Behind the NLRB’s Union Election Ruling: What It Means For Employers

By Reyburn W. Lominack III

Earlier this week, the National Labor Relations Board published a final rule implementing sweeping changes to its long-standing representation election procedures.

As forecast in a Fisher & Phillips’ Legal Alert earlier this month, the final rule was hastily published just before the Board is expected to lose its quorum (and its legal authority to act) upon the expiration of Member Craig Becker‘s recess appointment. Absent judicial or legislative intervention, the final rule will take effect on April 30, 2012.

What’s in the final rule?

The NLRB’s Democratic majority has suggested that the amendments will reduce unnecessary litigation in representation cases, thereby enabling the Board to better fulfill its duty to expeditiously resolve questions concerning representation. It seems clear, however, that the primary purpose behind these changes is to substantially speed up the election process, potentially depriving voters of the opportunity to make a fully informed decision.

The final rule amends the Board’s election rules in eight different ways:

  • Amendment 1: Expressly states that the purpose of a pre-election hearing under Section 9(c) of the Act is “to determine if a question of representation exists.”
  • Amendment 2: Authorizes hearing officers to exclude evidence regarding voter eligibility and inclusion issues (including whether individuals are supervisors).
  • Amendment 3: Affords hearing officers discretion to permit or not permit post-hearing briefs and to otherwise control the content and timing of any post-hearing briefs permitted to be filed.
  • Amendment 4: Eliminates parties’ right to file a pre-election request for review of a regional director’s decision and direction of election, instead deferring all such requests until after the election, when they could be consolidated with any request for review of a regional director’s disposition of post-election disputes arising out of challenges or objections.
  • Amendment 5: Eliminates the recommendation that regional directors generally schedule an election no sooner than 25 days after the direction of election so that the Board has an opportunity to rule on any request for review that may be filed. (The 25-day period is no longer necessary given Amendment 4 eliminating parties’ right to file a pre-election request for review).
  • Amendment 6: Substantially narrows the circumstances under which a request for special permission to appeal to the Board will be granted.
  • Amendment 7: Creates a uniform procedure for resolving election objections and potentially outcome-determinative challenges in stipulated and directed election cases and provides that Board review of any remaining post-election disputes is discretionary.
  • Amendment 8: Eliminates portions of the Board’s regulations that are deemed to be redundant.

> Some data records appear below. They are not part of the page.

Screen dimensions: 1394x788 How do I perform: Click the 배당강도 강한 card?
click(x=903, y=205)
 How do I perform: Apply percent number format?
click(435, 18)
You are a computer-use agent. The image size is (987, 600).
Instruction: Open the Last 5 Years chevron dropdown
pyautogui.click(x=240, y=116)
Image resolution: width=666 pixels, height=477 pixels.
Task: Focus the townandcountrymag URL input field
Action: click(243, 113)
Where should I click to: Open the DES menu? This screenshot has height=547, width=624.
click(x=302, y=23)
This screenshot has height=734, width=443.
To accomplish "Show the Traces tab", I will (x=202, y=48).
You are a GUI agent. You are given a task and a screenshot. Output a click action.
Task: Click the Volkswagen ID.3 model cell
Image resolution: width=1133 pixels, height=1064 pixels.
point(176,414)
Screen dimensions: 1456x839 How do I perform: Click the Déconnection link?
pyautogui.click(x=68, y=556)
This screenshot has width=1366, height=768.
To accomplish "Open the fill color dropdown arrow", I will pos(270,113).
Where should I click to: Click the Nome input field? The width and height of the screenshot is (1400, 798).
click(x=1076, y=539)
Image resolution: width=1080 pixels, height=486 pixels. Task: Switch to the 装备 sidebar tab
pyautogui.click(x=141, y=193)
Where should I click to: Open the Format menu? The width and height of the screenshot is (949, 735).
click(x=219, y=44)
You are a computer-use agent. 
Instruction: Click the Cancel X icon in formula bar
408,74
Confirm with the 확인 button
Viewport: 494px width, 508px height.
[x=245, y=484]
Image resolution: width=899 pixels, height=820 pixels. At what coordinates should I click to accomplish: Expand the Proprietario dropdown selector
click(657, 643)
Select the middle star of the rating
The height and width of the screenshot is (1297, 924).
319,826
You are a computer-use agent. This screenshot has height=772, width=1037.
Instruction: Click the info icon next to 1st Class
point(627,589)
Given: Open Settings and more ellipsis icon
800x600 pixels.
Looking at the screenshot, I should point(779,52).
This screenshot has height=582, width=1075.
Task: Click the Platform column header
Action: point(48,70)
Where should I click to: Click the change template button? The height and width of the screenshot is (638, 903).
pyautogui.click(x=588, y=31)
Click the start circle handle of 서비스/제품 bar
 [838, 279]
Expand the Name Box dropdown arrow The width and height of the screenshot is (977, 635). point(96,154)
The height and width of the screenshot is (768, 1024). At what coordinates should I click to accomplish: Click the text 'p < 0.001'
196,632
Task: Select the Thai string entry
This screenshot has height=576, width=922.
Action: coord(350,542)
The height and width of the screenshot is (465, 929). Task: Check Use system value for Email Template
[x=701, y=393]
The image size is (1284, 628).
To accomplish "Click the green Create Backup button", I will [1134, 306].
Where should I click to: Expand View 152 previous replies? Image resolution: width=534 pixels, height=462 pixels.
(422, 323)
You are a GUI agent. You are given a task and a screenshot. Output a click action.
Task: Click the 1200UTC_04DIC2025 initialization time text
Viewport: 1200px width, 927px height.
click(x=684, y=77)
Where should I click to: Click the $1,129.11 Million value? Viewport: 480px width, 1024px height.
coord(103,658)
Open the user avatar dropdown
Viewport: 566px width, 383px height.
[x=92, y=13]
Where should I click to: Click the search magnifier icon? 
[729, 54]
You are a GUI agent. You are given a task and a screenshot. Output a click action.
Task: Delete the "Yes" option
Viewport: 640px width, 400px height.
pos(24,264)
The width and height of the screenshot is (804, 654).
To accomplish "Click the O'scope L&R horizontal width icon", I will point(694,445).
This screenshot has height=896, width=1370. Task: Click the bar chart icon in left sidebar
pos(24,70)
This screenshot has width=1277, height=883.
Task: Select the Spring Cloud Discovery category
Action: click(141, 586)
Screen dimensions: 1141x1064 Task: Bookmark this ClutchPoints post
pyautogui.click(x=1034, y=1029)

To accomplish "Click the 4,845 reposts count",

What it means for employers

The final rule will likely result in most directed elections occurring within 15-20 days of the date of petition. (The median period between petition and election under the former rules was 38 days).

As explained in our earlier Legal Alert, a shortened election cycle places most employers at a serious disadvantage when it comes to educating employees on the detriments of union representation and training their supervisors to lawfully respond to organizing activity. It also leaves employees with less time to consider all the facts for purposes of making an informed choice on whether they want to be represented by a union.

Worse yet, the new rule will essentially compel employees to cast their ballots before any lingering voter eligibility issues are resolved, effectively precluding them from understanding the full scope and ramifications of their decision.

Will this NLRB rule survive a legal challenge?

The U.S. Chamber of Commerce and the Coalition for a Democratic Workforce immediately filed a complaint against the Board in federal court, seeking to invalidate the final rule and to enjoin the Board from enforcing it.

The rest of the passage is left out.